June, 2009
Love in the Little Things
Being a Jesuit Volunteer means taking great joy in simple pleasures: a fellow JV taking your turn on kitchen cleanup after an especially trying day at work, a warm, sunny bike ride after an interminably long winter, or a smile and a word of thanks from one of the patrons at House of Charity. We learn to love these simple pleasures partly because we are called to live simply. After all, I eat shelter food five days a week, share one bathroom with seven other JV's, and have exactly eighty dollars a month to spend on myself. Extravagance is rarely an option.
My work at House of Charity calls me to do more than live simply, however. It has taught me to take great pride in the basic tasks I can perform for our patrons everyday. Scooping stew onto 200 lunch plates, handing out 50 bars of soap, or cataloguing and retrieving countless pieces of mail may at first seem more like mindless repetition than revolutionary social justice work.
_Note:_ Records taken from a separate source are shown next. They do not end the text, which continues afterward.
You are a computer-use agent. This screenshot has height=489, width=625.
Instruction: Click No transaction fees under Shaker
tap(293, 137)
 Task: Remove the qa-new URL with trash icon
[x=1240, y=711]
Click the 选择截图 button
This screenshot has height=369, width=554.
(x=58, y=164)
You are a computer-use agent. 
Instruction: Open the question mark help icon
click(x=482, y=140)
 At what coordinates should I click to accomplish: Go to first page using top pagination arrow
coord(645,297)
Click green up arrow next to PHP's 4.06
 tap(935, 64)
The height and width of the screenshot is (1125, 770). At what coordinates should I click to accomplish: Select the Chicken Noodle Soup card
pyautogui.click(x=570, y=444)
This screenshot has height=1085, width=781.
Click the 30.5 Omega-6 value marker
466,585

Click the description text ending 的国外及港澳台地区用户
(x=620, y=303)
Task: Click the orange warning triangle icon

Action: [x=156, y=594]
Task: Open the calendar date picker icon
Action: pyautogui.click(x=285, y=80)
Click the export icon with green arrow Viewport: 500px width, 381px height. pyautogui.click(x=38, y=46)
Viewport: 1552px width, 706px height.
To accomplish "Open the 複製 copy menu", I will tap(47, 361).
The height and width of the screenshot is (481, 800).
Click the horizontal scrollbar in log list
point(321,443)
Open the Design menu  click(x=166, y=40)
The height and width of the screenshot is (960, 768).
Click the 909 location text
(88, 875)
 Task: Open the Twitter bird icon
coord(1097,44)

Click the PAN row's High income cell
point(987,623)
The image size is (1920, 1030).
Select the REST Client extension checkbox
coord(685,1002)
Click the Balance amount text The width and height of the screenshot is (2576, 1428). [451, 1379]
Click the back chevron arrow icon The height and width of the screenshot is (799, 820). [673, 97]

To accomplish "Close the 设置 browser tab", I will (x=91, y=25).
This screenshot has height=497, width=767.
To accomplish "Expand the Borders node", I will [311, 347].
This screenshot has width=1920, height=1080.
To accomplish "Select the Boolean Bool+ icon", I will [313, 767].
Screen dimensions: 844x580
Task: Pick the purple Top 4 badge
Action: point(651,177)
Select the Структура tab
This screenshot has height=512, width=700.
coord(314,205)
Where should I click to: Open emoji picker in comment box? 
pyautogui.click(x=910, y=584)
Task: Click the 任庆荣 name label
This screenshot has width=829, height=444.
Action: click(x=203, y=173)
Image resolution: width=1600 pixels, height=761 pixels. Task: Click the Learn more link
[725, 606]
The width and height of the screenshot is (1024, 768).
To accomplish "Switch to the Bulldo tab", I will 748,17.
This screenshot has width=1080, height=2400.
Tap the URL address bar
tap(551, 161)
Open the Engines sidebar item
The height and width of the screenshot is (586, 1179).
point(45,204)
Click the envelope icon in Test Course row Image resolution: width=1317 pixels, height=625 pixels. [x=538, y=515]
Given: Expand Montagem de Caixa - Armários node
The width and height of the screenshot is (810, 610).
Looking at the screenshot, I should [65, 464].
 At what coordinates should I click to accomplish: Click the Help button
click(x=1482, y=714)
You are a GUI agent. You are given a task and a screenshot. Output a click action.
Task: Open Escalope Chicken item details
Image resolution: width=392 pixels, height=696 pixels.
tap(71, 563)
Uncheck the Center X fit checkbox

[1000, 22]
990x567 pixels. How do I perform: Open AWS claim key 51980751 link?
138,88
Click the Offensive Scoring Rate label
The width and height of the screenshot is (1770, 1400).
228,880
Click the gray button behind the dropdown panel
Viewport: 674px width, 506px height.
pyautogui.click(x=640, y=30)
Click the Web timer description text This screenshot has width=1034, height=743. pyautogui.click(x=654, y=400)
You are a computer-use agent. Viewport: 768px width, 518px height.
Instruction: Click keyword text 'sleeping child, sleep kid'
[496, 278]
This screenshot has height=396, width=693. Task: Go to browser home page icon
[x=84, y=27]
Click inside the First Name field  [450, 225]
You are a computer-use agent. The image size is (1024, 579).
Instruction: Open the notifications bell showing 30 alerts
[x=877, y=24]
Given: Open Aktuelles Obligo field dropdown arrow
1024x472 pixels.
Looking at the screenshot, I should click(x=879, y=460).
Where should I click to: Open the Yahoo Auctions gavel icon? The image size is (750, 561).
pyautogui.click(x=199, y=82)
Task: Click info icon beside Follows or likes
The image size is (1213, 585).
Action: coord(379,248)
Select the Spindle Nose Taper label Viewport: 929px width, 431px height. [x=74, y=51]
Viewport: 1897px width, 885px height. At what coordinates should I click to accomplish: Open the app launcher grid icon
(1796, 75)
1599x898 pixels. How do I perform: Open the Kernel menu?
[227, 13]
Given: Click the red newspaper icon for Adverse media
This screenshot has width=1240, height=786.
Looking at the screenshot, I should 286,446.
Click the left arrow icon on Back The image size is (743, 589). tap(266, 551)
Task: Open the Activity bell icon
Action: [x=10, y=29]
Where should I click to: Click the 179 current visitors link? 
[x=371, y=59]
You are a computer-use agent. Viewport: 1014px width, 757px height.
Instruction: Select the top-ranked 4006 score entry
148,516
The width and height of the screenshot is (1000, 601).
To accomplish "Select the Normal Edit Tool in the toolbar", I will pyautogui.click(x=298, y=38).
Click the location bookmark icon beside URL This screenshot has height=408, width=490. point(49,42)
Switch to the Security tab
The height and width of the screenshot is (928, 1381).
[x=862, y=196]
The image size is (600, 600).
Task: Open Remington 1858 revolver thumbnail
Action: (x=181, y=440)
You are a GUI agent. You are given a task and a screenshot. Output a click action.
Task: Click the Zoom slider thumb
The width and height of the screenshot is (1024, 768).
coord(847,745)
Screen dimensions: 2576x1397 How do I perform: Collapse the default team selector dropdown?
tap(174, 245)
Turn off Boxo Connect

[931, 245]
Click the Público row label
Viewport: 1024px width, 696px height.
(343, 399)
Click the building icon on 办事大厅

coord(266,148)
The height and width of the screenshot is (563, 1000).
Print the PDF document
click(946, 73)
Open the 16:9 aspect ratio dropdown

But if these tasks ever start to feel pointless or mundane, I can come home from work and pick out a line from the "Prayer of Oscar Romero" inscribed on the wall in our living room: "We cannot do everything, and there is a sense of liberation in realizing that. This enables us to do something, and to do it very well." Every portion of stew means a full stomach, every bar of soap means a homeless person can feel clean and refreshed, and every letter received holds the promise of contact with a loved one.
All of these simple tasks reaffirm my love for the work I do on a daily basis, but every once and a while it's the little thing that a patron unknowingly does for me that humbles me and serves as a reminder that, in the end, I'm luckier to have the House of Charity than the patrons there are to have me.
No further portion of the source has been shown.